→ **Exercise instructions**: In the text on cellular damage in dried Lactobacillus acidophilus, what is the molecular weight of the surface protein lost from the dried cells?

→ **Extract**:
━━━━━━

Cellular Damage in Dried Lactobacillus acidophilus.

J Food Prot

Food Microbiology, Animal Science Department, University of Wyoming, Laramie, Wyoming 82071.

Published: January 1986

AI Article Synopsis

  • Lactobacillus acidophilus cells subjected to freeze drying and vacuum drying showed increased sensitivity to substances like oxgall and lysozyme, indicating potential damage to their cell wall.
  • The cells also became more permeable to compounds like NaCl and orthonitrophenol β-galactoside due to damage to their cytoplasmic membrane.
  • Microscopy techniques revealed that drying led to a partial loss of cell wall and membrane material, suggesting that drying negatively impacts the structural integrity of the cells by disrupting weak bonds in their macromolecules.

Article Abstract

Lactobacillus acidophilus cells surviving freeze drying and vacuum drying became sensitive to oxgall and lysozyme probably from damage to the cell wall. The dried cells also became sensitive to NaCl and permeable to orthonitrophenol β-galactoside from damage to the cytoplasmic membrane. Scanning electron microscopy indicated loss of some surface material from the damaged cells. Transmission electron microscopy (TEM) revealed partial loss of wall and membrane material, but these losses seemed to have resulted from the treatments given during fixation of cells for TEM and as a consequence of damage to the wall and membrane that occurred during drying. A surface protein of 46-kilodalton molecular weight, that is bound to the wall by hydrogen bonding, was also lost from the dried cells. It is postulated that drying adversely affects some weak bonds of the cellular macromolecules probably from the loss of bound water.

━━━━━━

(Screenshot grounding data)
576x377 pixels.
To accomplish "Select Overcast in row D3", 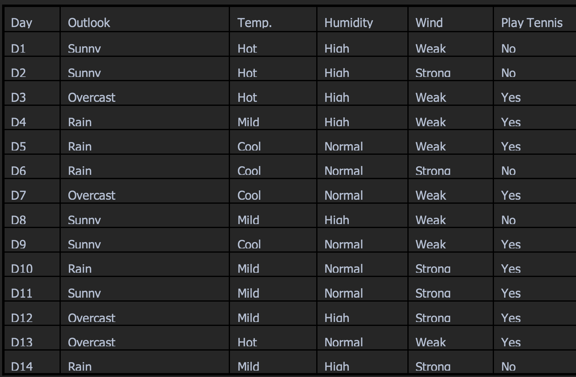I will (91, 98).
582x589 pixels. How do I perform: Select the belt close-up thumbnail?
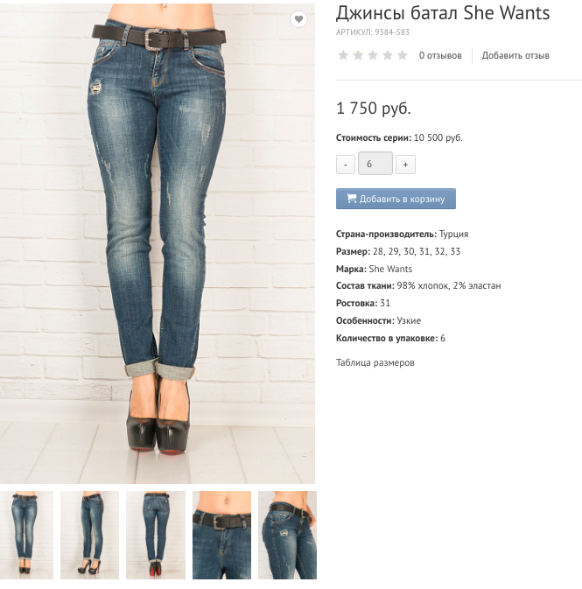(x=221, y=535)
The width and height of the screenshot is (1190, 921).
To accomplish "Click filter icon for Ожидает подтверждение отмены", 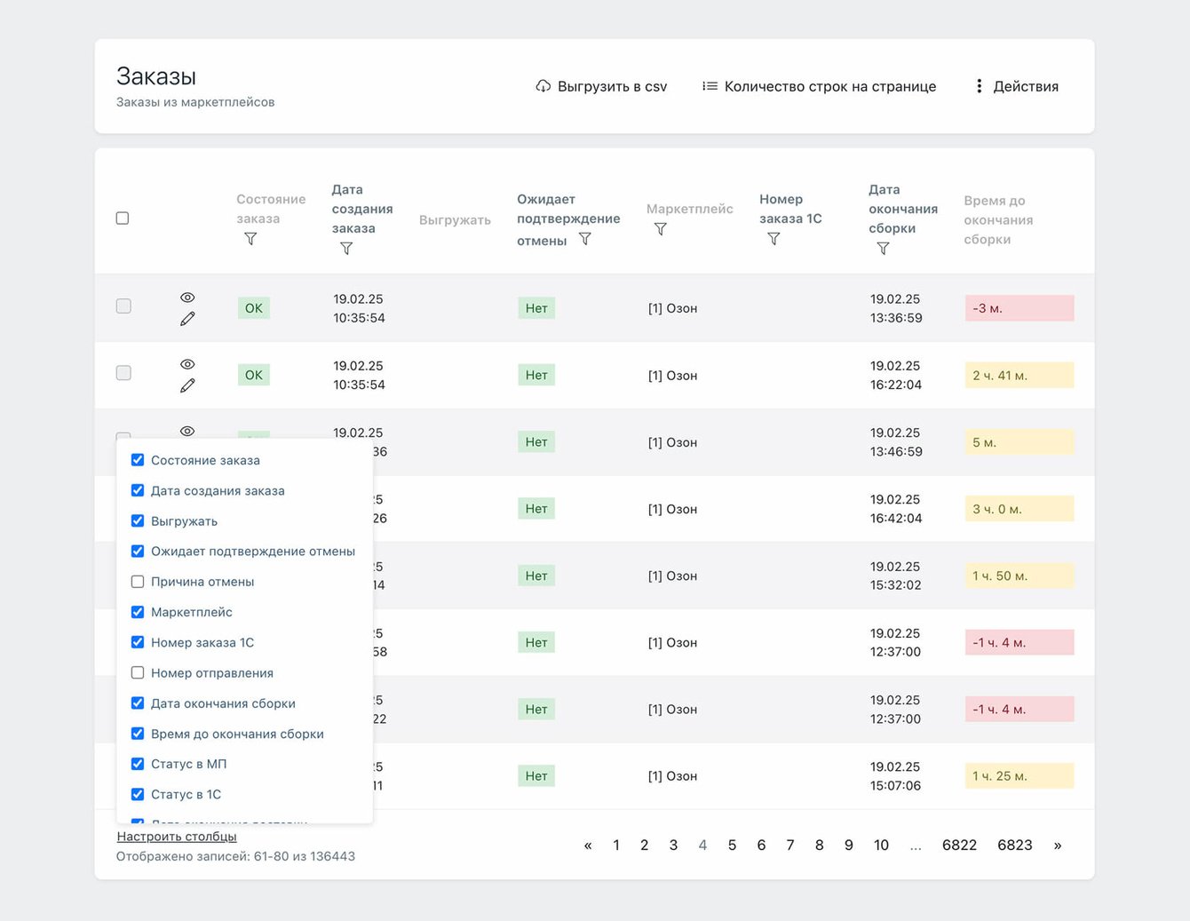I will tap(584, 239).
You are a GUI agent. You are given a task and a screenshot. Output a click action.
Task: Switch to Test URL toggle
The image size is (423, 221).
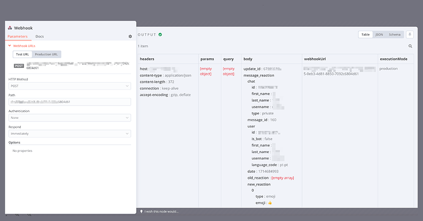coord(23,54)
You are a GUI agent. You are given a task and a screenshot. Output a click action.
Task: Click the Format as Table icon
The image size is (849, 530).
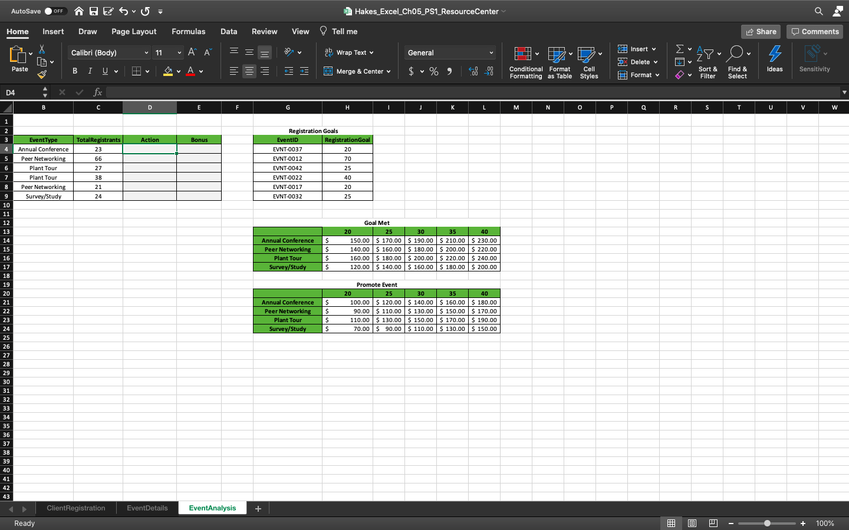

━━━━━━

→ **Task solution**: 46 kilodaltons.